Conclusion
The changes in oxidative stress parameters and pro-inflammatory factors may contribute to the changes in behavioural responses in both PDN and non-PDN rats.
Methods
Thirty Sprague-Dawley rats were randomly assigned to control (non-diabetic), PDN and non-PDN groups (n = 10). The rats were induced with diabetes by streptozotocin injection (60 mg/kg). Tactile allodynia and thermal hyperalgesia were assessed on day 0, 14 (week 2) and 21 (week 3) in the rats. The rats were sacrificed and the spinal cord tissue was collected for the measurement of oxidative stress (malondialdehyde (MDA), superoxide dismutase (SOD) and catalase) and pro-inflammatory markers (interleukin-1β (IL-1β) and tumour necrosis factor-α (TNF-α)).
Purpose
Diabetic neuropathy is a prolonged symptom of diabetes mellitus that affect a number of diabetes mellitus patients.
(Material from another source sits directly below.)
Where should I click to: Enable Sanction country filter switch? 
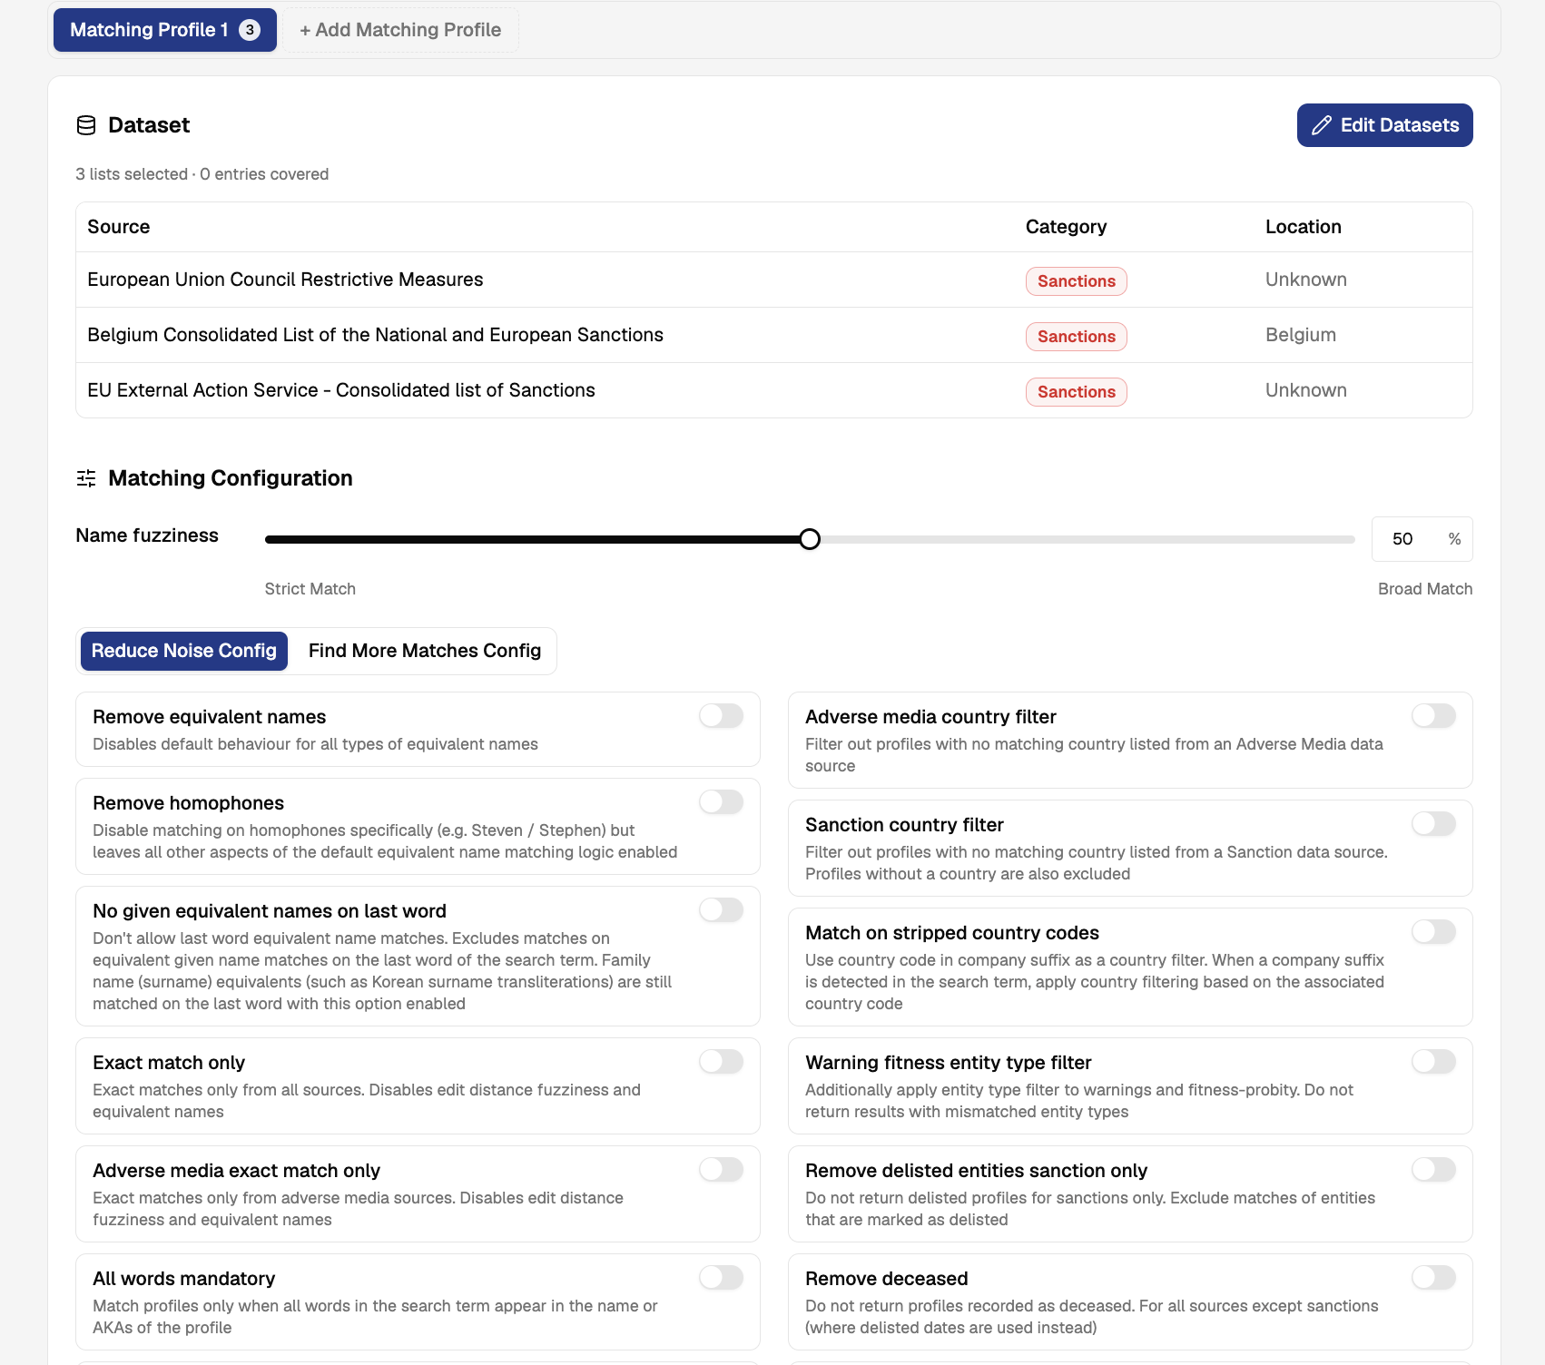[x=1434, y=824]
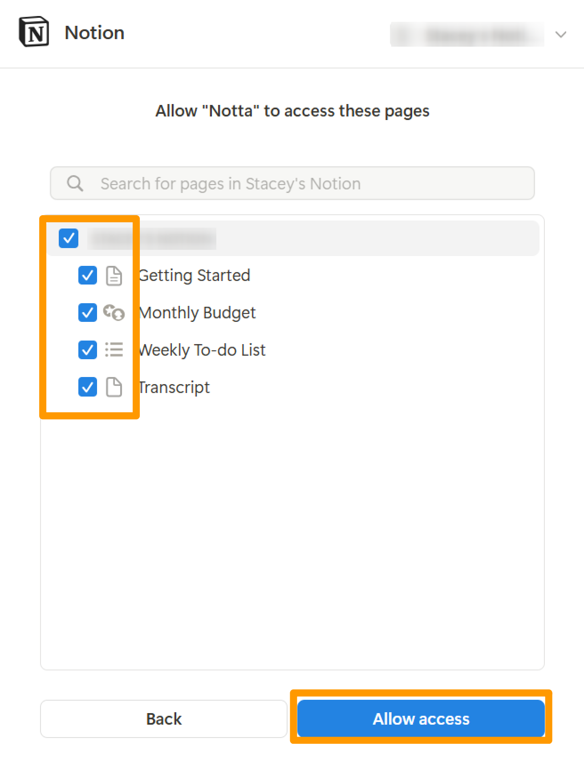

So far, the variants of diabetic neuropathy, either painful (PDN) or non-painful (or painless, non-PDN) response have distinctive clinical entities. This study aims to determine the effects of oxidative stress parameters and pro-inflammatory factors at spinal cord level of streptozotocin-induced diabetic neuropathy rat model.
Results
PDN rats demonstrated a marked tactile allodynia with no thermal hyperalgesia whilst non-PDN rats exhibited a prominent hypo-responsiveness towards non-noxious stimuli and hypoalgesia towards thermal input. The MDA level and pro-inflammatory TNF-α was significantly increased in PDN rats whilst catalase was reduced in these rats. Meanwhile, non-PDN rats demonstrated reduced SOD enzyme activity and TNF-α level and increased MDA and catalase activity.